Even more intrusive is the sharing that goes on under the hood. Take the lawsuit brought against Hulu about how much user data it sucks up when you go to its website or use its app. The company argues it was data necessary to running its service, but in the end it did one thing only: pimp out its viewers and sell their data to third parties. Playlists and queues are pure gold for enhanced behavioral targeting and profile building.
We’re still just the beginning. Microsoft’s Kinect is set to turn the living room into a mini interrogation room. The little box has cameras and microphones with facial recognition, too: it can theoretically record who in a family or group of friends watches what on the screen, who pays attention to commercials and says what in reaction to the action on the screen. Microsoft recently filed for a patent to restrict playback of content if there are too many people in a room. The licensing police will literally see you now.
Reading will be up for mandatory exhibitionism next. Right now, e-readers allow providers such as Amazon or Apple to gather data on who buys and then reads or highlights what. Amazon even shares the most popular highlighted sections in a book with other readers of the same title. Google lets you build virtual bookshelves and makes those open by default. This is a bad idea, since the day is not far off when authors, publishers or others will be able to look over your shoulder as you turn a page. Perhaps you get a free book download in return for sitting in the Panopticon’s reading room.
In almost every other setting, all these practices would qualify as cyberstalking. Cue the scary music, please.
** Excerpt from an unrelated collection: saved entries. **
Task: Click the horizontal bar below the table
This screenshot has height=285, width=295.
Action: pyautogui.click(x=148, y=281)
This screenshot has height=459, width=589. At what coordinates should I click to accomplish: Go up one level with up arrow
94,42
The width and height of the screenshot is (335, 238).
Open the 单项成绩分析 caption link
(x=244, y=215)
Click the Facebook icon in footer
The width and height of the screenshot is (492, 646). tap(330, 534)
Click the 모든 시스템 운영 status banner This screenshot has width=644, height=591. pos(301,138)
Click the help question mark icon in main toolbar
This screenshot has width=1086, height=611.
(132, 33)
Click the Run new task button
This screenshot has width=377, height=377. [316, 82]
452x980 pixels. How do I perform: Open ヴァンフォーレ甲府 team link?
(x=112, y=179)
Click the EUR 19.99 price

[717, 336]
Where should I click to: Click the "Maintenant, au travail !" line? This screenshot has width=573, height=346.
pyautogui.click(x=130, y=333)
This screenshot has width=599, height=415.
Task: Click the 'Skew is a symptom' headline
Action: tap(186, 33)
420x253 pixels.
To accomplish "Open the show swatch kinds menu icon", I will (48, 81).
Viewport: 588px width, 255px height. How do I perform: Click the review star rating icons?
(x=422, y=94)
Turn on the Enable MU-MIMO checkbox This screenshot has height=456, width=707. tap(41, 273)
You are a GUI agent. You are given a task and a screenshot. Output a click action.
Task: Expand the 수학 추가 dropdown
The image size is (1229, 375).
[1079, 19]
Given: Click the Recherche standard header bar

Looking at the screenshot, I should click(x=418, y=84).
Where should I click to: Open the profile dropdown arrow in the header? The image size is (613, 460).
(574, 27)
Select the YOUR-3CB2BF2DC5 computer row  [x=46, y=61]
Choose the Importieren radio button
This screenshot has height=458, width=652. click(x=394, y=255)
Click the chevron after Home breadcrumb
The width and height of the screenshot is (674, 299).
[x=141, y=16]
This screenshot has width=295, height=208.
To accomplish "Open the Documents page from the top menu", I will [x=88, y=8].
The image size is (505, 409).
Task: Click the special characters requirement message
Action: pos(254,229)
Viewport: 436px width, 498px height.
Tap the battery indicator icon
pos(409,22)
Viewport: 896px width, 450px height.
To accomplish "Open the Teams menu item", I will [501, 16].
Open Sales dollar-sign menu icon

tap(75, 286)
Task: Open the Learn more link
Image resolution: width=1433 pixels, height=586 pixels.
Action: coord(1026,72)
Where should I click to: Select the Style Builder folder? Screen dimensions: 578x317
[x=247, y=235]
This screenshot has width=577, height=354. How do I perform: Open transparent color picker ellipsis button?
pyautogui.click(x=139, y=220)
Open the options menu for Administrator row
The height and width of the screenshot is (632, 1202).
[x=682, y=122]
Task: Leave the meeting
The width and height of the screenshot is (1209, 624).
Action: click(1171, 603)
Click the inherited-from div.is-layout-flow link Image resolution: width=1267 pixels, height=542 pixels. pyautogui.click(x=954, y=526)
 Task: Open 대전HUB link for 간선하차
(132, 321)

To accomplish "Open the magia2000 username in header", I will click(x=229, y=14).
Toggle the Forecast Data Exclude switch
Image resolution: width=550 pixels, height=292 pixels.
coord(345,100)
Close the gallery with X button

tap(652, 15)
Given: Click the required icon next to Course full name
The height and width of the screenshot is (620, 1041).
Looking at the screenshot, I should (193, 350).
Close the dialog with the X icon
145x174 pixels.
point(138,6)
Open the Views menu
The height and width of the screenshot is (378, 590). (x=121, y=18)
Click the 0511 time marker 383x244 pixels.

So what’s a modern consumer to do who wants to watch and listen without constantly being watched and listened in on? There are a few things we can suggest:
- Don’t sign up for a streaming service that only lets you partake if you log in with your Facebook or Twitter credentials.
- Review the privacy settings and make sure to turn off any default ones that will broadcast your entertainment habits to the world. Rdio, for instance, decided a while ago to let users set their profile to private. Ditto for Google Books: Close the virtual bookshelf in your settings the moment you create one. Go into your YouTube video manager settings and make your likes and subscriptions private. You may also want to go into your YouTube history to clear/pause it.
- Consider setting up separate accounts for things like YouTube (unless you want Google to correlate all the data they have about you already with your video watching).
- In short, stay away from or close your account with services that don’t let you “draw the blinds.”
We believe that entertainment is a deeply private thing. That doesn’t mean you’ll always draw the blinds before you laugh, cry or snicker, but it does mean that it should be your choice. Every audience member is entitled to decide who gets to share in his or her experience.